The Portland Mercury Blog is reporting that Multnomah County Judge Dale Koch has denied lawyer Mark Ginsberg’s request to have his stack of fixed-gear tickets heard in a real courtroom, instead of in lowly traffic court.
Since the Ayla Holland case, Ginsberg has collected seven more cases of bicyclists being ticketed for not having a braking device on their fixed-gear bicycles.
According to the Mercury, Ginsberg believes the fixed-gear issue deserves a real hearing, not just a hurried run through traffic court. He says Koch’s refusal to hear these fixed-gear cases by an elected, sitting judge (as opposed to a “pro tem” traffic court judge) raises “constitutional issues.”

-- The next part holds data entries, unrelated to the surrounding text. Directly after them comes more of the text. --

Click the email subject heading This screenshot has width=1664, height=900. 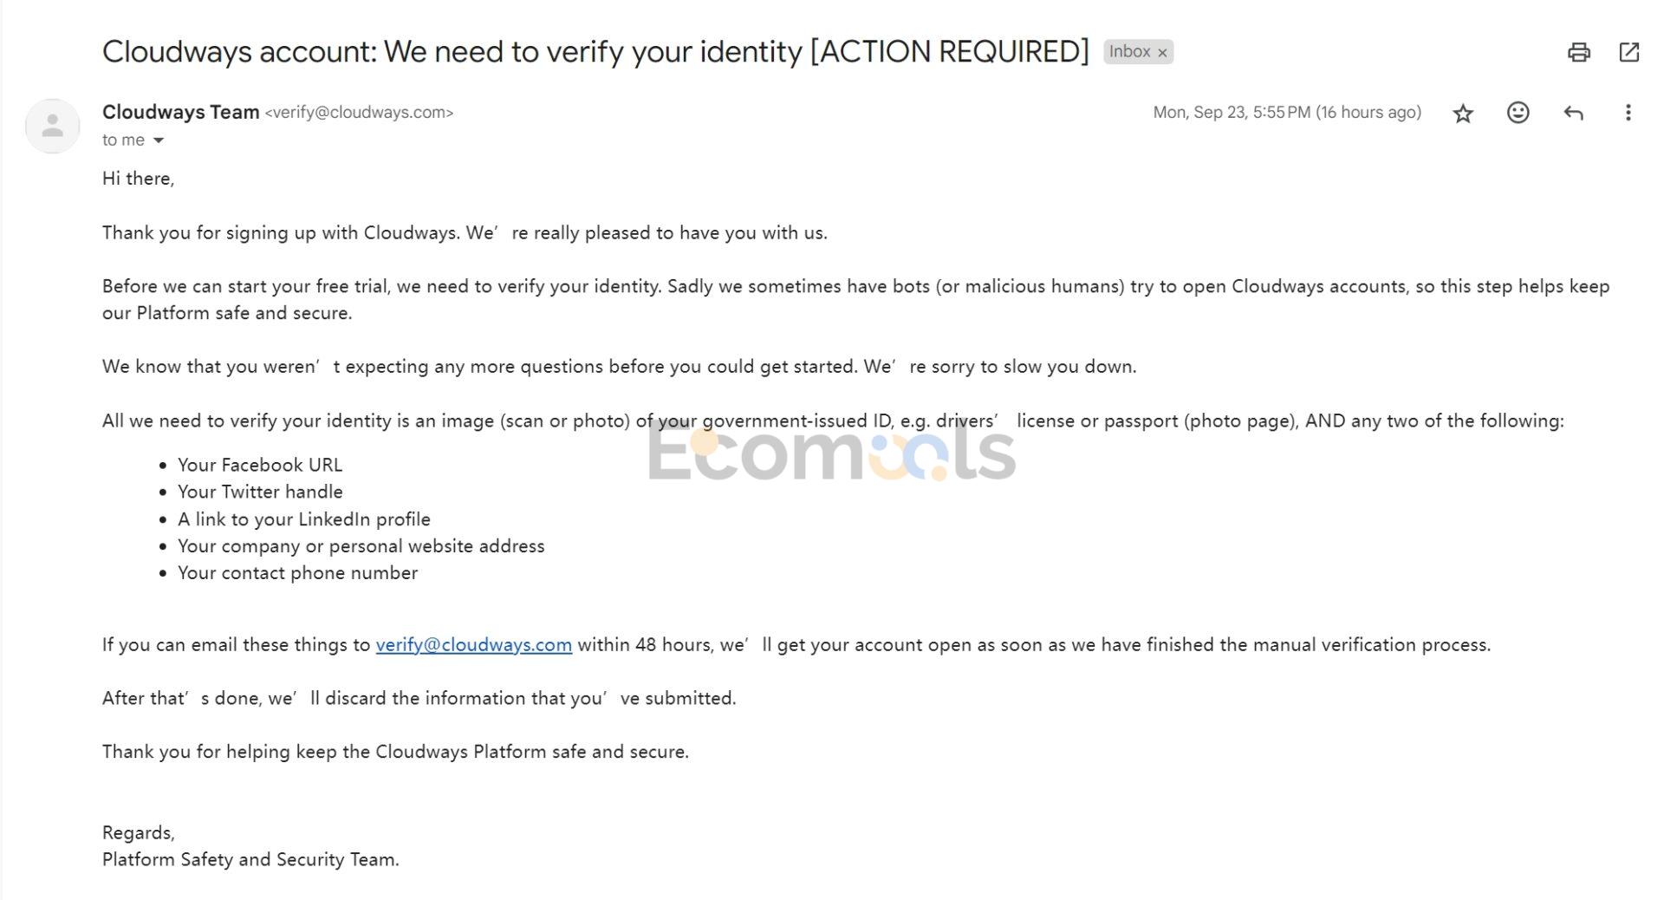tap(595, 52)
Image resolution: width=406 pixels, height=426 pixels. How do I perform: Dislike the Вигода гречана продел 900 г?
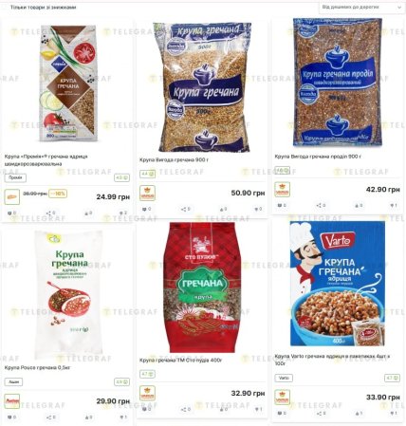(394, 206)
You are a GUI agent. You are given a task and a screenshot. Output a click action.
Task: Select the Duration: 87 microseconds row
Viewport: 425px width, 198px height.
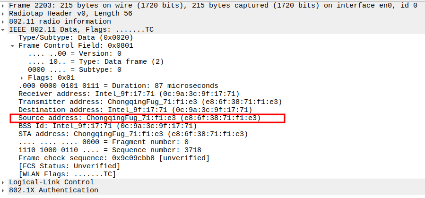(118, 86)

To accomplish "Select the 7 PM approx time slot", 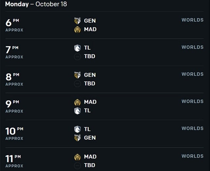I will click(x=14, y=52).
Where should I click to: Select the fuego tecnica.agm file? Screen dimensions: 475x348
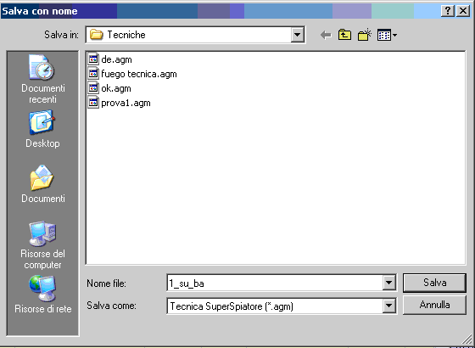132,74
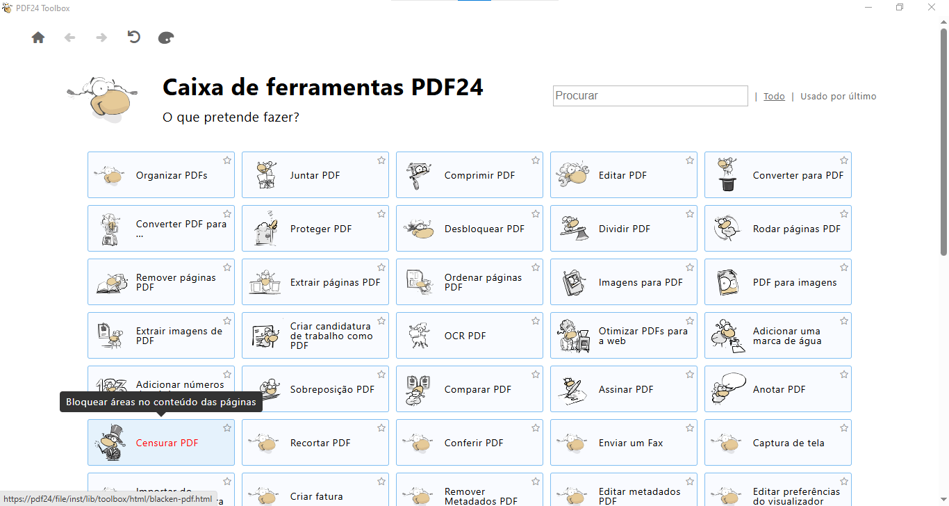Toggle the star on Editar PDF
Viewport: 949px width, 506px height.
point(690,161)
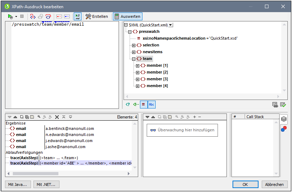Collapse the team tree node
292x192 pixels.
point(134,59)
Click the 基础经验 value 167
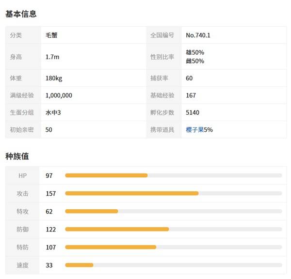Screen dimensions: 291x279 (191, 95)
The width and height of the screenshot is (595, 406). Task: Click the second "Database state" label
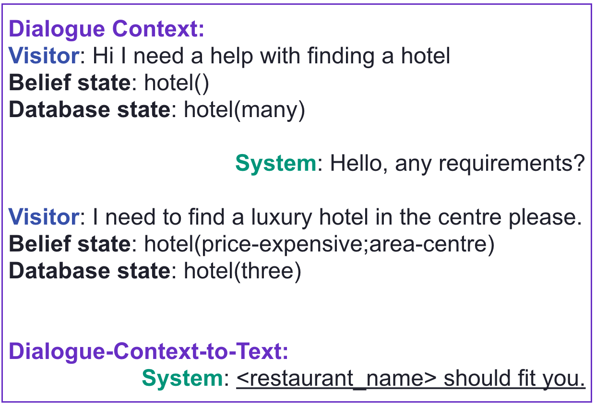[89, 272]
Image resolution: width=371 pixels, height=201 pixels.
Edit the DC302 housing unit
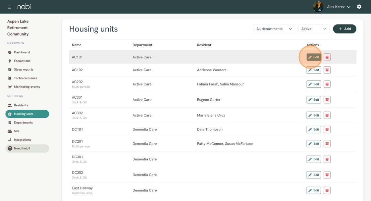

Here’s what Ginsberg told the Mercury,
“It appears to me that many of the tickets given to cyclists lately are over-reaching the law, and as much as possible we will fight those as hard as we can.”
Ginsberg told me this morning that the problem is that he has no idea which judge will show up in traffic court until he gets there. He’s worried that he could show up with a fixed-gear ticket case and the judge will be the same one that has already ruled against him.
Ginsberg and his clients just can’t seem to get a break. Not only have the courts shown no respect to this issue, but according to many messengers, since the Ayla Holland case they are being unfairly hassled by cops and ticketed at a much higher rate than ever before.